5. There are many different varieties of this frog!
There are 170 species of poison dart frog. They are from a group known as amphibians and are categorized by the description of being ‘aposematic’.
Aposematic means that they possess a natural characteristic which repulses potential predators. In this case, the secretion of their skin, is toxic. Sometimes it is accompanied by a scent.
6. Colors can do a lot.
Studies have shown some poison dart frogs use their coloration as a defense mechanism. Bold colors and patterns or stripes, enables them to become camouflaged in the undergrowth. Researchers also think that a second benefit of their vibrant colors, may be to deter predators. It is possible that their vibrant colors may alert would-be predators that they are dangerous and to be avoided.
Aside from repelling predators and camouflage, a third feature of the strong colors displayed by poison dart frogs is the way, they attract mates.
7. How long do these frogs grow?
Adult poison dart frogs can grow to approximately five centimeters long (two inches).
8. Rainy season is mating season.
In the wild, poison dart frogs mate during the rainy season. Females lay eggs on leaves and males arrive to release sperm in order to fertilize them.

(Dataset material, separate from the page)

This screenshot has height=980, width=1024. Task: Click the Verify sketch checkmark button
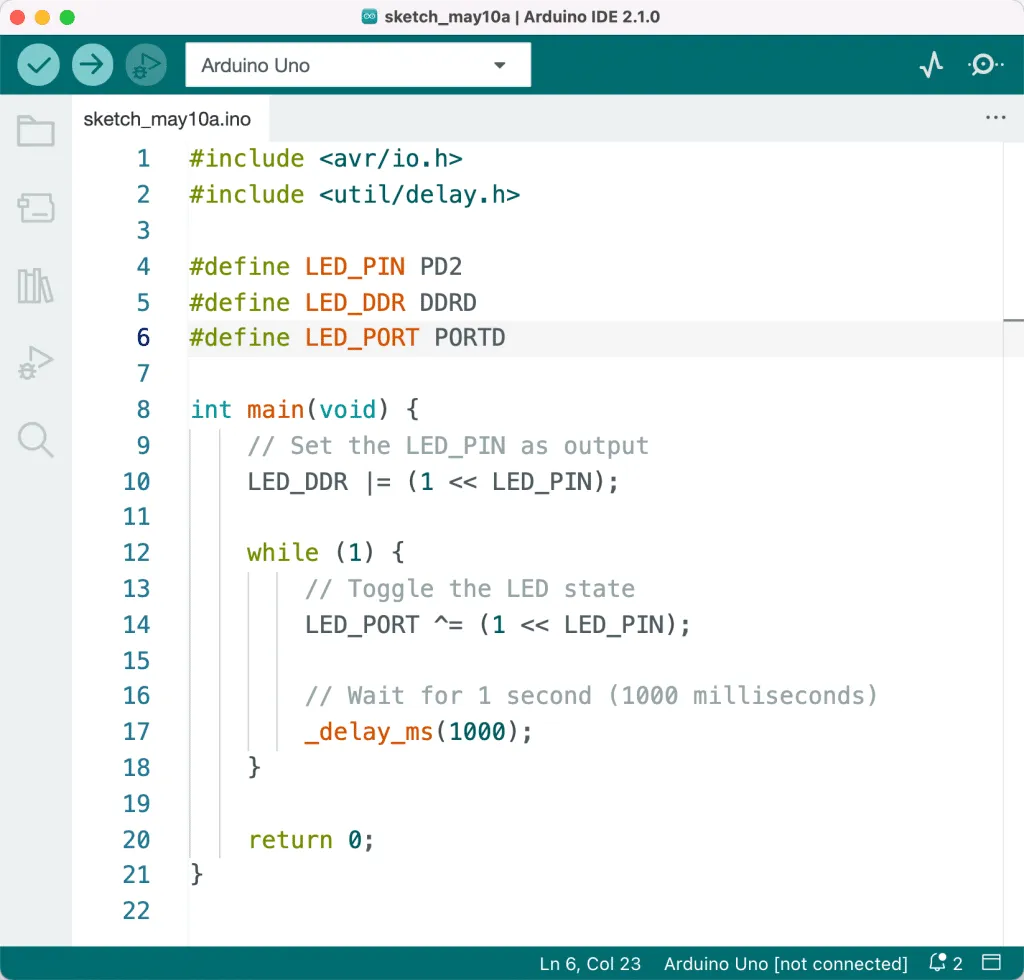(x=38, y=66)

9. How big is their egg nest?
Females lay up to approximately 40 eggs at time. A group of their eggs is called a clutch. Some may not survive and be eaten or deteriorate by being washed away in rain or trodden on.
10. They need to stay warm.
Poison dart frogs are cold blooded. This means they rely on their habitat to maintain their body temperature. In captivity when kept as pets owners must ensure adequate warmth is available or provided otherwise they will die.
11. Their life lengths can vary.
In the wild, it is believed average life expectancy is between 10 to 15 years. In captivity it has been known for pet frogs to live to the age of 23!
12. Poison dart frogs eat all kinds of things.
Most poison dart frogs are omnivores. They seek out and eat ants, termites and other insects. They will also eat decaying vegetation.
13. Their diets affect their toxins.
Diet can affect the toxicity of poison dart frogs, who are known to eat some toxic matter in their natural habitat. In fact, when kept in captivity, they usually lose their toxicity.
14. They’re known to have a scrap!
It is not advised to mix species of poison dart frogs in captivity. They may fight and cross breeding is not wise. Some species are compatible but it’s better for novices to keep things simple in the beginning. It has been known to keep two males together in captivity but it is likely that they will fight.
FAQs about Poison Dart Frogs
Are poison dart frogs used for medicinal purposes?
Yes, scientists are studying the toxins in poison dart frogs for medicinal purposes. Amazon tribes use the toxins for ceremonial cleansing practices.
What should I feed my pet poison dart frogs?
In the wild, poison dart frogs actively hunt, so if kept as pets, it's a good idea to feed them live food! We’d better keep an eye out for them becoming the dominant species, then!
Is it ok to keep two male frogs in captivity?
It has been known to be fine to keep two males together in captivity but it is likely that they will fight.